Dispatches from the CDC: A garden for USD
This is the sixth installment of a series recording the experiences of students and faculty involved with the Center for Diversity and Community (CDC). The series seeks to highlight why this organization was so impactful on the USD community and why the CDC was more than the sum of its parts.
“This is the search for identity, that search for friendship, the need for young people to be together. It’s too big to be permanently smothered by this taking away of space,” Cindy Struckman-Johnson said.
Struckman-Johnson works in the psychology department at USD and has taught at USD since 1980. In 1989 she started the Gay Alliance, the group that would become Spectrum. Struckman-Johnson said she remembers when the Gay Alliance was being welcomed by the USD administration while at the same time facing criticism from faculty and the campus community.
“I was reminded of this in a talk with Susan Wolf…but she remembered that when she took over that Betty Turner Asher invited Spectrum, or the Gay Alliance, over for pizza at the president’s house, when she was president and so that was really special. And Jim Abbott was a strong supporter. I remember him attending, not a meeting, but there were events that were being put on by the Gay Alliance and he attended and was a strong supporter,” Struckman-Johnson said.
The CDC was a place where friendships were allowed to flourish, Struckman-Johnson said this is because it was a very convenient place for acquaintanceships to grow. Acquaintanceships happen when people first come together and they begin finding similarities between each other.
“According to social psychology, that will draw you together when you find your similarities. And yet there’s another force that will happen as you become more acquainted, and that is, you find your differences and the differences possibly can drive you apart,” Struckman-Johnson said. “If you don’t have common ground to really work on a relationship, the differences can drive you apart. But yet, if you come to understand the differences, it can draw you back together again.”
Struckman-Johnson said the celebration of both, similarities and differences, is what creates diversity.
“Through acquaintanceship you will find that you are different now. You’re culturally different, your sexual preferences are different, your background, your ancestral background will be different and that this is the other half of diversity is finding out about difference and then learning to appreciate it,” Struckman-Johnson said. “And so you’ve got your similarity over here and you’re celebrating the similarity here and you’re celebrating difference over here, and they go together. The two of them create diversity so it’s always a dual process of coming together, knowing and being similar and then understanding and celebrating differences.”

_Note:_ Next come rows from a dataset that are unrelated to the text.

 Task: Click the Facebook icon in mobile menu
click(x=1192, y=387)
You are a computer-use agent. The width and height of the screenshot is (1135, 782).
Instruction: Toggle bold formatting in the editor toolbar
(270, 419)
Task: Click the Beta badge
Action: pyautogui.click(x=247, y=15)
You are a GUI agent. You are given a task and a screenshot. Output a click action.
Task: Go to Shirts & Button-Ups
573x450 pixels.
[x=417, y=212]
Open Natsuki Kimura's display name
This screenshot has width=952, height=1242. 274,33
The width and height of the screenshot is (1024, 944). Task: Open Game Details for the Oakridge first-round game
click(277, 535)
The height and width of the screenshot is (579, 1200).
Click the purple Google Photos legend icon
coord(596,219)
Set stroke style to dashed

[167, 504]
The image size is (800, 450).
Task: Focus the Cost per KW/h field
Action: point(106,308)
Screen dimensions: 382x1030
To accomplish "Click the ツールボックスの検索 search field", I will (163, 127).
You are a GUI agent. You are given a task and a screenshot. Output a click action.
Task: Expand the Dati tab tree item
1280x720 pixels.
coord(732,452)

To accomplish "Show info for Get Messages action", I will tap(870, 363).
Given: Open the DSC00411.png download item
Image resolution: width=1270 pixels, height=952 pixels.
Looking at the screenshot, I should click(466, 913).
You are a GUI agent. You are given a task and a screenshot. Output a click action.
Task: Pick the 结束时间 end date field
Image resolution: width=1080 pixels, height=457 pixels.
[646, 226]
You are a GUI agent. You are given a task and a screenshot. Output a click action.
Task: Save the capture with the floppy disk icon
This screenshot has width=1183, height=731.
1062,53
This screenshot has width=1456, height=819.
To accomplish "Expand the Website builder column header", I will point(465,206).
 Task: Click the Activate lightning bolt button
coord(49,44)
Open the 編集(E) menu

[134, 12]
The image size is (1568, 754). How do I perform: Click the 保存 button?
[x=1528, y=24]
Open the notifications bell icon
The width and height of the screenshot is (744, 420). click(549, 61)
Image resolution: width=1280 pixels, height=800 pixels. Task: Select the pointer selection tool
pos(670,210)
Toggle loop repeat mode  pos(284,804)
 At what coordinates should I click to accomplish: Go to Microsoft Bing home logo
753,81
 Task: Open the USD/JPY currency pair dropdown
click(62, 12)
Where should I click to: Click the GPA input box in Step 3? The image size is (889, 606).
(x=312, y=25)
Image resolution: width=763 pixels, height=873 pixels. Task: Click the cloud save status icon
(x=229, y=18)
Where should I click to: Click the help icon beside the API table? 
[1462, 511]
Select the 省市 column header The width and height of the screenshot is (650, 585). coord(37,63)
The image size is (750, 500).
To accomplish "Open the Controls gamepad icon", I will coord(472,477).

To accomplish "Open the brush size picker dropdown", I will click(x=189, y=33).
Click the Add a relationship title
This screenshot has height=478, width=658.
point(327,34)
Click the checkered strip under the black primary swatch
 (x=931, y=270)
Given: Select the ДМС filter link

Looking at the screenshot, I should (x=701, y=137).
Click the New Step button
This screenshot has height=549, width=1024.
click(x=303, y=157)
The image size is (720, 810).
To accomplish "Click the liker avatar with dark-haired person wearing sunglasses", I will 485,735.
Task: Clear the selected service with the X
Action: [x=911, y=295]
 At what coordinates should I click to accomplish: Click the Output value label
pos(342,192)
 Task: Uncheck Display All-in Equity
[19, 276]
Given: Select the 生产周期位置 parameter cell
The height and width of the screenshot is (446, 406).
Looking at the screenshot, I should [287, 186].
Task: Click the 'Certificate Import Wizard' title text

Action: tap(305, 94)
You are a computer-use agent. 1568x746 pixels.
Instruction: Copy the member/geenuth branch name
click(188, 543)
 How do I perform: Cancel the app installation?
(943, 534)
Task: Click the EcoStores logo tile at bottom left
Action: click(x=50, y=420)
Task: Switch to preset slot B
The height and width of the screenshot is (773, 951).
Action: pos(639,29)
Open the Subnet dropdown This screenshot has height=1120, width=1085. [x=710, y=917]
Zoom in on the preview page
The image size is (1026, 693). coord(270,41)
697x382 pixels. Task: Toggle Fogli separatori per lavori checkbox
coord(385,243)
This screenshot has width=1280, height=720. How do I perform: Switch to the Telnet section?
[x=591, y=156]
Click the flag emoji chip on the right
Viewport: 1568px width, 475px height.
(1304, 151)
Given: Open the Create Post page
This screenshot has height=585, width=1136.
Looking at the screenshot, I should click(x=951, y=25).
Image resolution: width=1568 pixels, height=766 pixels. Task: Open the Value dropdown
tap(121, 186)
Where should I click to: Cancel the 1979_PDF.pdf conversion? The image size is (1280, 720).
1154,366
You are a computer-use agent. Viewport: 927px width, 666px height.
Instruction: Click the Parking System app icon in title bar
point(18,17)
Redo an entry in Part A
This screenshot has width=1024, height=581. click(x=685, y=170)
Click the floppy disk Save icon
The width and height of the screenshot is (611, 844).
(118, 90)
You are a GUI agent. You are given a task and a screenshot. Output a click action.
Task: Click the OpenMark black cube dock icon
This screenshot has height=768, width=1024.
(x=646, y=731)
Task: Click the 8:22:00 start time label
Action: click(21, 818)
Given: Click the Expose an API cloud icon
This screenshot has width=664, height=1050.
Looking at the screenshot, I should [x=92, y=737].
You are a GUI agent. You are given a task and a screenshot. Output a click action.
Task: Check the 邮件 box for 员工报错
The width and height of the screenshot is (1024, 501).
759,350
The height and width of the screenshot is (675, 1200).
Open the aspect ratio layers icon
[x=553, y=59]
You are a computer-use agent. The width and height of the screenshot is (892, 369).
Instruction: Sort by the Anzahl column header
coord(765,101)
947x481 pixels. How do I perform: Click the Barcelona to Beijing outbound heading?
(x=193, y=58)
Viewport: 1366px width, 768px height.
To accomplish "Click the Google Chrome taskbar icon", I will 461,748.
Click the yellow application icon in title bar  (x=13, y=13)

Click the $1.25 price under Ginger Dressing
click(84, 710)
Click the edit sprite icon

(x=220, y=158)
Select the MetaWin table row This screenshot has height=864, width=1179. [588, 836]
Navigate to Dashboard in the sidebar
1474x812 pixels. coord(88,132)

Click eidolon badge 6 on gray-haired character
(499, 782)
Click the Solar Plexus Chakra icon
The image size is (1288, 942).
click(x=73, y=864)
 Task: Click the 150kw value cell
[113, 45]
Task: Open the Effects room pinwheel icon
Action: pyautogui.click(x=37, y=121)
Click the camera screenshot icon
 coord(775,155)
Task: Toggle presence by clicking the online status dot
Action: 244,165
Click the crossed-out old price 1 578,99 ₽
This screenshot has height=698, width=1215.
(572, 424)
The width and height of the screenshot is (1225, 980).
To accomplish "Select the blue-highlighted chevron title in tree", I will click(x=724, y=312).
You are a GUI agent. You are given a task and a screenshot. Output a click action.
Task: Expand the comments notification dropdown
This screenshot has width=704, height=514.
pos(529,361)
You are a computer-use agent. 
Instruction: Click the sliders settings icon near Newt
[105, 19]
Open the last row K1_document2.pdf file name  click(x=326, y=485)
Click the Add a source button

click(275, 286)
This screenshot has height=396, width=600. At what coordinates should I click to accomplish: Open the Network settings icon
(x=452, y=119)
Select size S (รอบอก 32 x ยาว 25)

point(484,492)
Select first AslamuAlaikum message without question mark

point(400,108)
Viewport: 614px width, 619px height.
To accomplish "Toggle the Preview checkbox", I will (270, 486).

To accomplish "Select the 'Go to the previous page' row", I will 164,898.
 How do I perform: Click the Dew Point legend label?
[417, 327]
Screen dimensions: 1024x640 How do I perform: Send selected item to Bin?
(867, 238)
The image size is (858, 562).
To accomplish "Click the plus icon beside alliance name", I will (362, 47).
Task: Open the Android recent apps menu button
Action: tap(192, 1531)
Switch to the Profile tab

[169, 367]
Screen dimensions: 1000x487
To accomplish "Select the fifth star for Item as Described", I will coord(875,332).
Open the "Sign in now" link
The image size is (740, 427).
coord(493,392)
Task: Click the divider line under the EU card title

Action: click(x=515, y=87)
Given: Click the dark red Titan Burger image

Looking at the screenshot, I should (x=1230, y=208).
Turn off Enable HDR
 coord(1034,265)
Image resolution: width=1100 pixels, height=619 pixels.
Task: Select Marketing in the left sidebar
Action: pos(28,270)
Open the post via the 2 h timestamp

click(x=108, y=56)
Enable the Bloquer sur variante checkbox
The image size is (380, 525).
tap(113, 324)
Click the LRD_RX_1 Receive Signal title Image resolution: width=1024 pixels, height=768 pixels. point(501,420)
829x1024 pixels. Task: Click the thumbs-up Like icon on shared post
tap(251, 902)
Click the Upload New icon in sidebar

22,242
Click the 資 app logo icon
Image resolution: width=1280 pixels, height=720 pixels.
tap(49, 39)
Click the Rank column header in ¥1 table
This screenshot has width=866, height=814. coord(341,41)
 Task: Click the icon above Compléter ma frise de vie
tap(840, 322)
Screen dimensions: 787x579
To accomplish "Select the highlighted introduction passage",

Throughout her years at the university, Struckman-Johnson said she has been an observer and ally of the CDC, and has helped with activities and programs in the past.
“Over the years I’ve been invited to some of the activities up in the room and they had to do sometimes with gender, politics, sexual assault, quite a few programs up (in the CDC). ICARE programs were held up here, and then (I) just watched and observed the growth of Spectrum and then the blooming of a climate on campus around diversity that I just couldn’t imagine (happening) 15 years ago,” Struckman-Johnson said. “All of a sudden there it was, I don’t know if it was sudden, but it was fast. It was like somebody planted a garden up here and all these kids from everywhere are coming out and meeting.”
Struckman-Johnson, as a social psychologist, said she saw how much the CDC offered students, especially in friendships and as a sort of therapy for mental health, which she said disproportionately affected people in the LGBTQ community.
“In retrospect, what the CDC was doing was mental health counseling,” Struckman-Johnson said. “…But sort of beyond friendship, it was helping (students) deal with their depression and for Spectrum, that was critical.”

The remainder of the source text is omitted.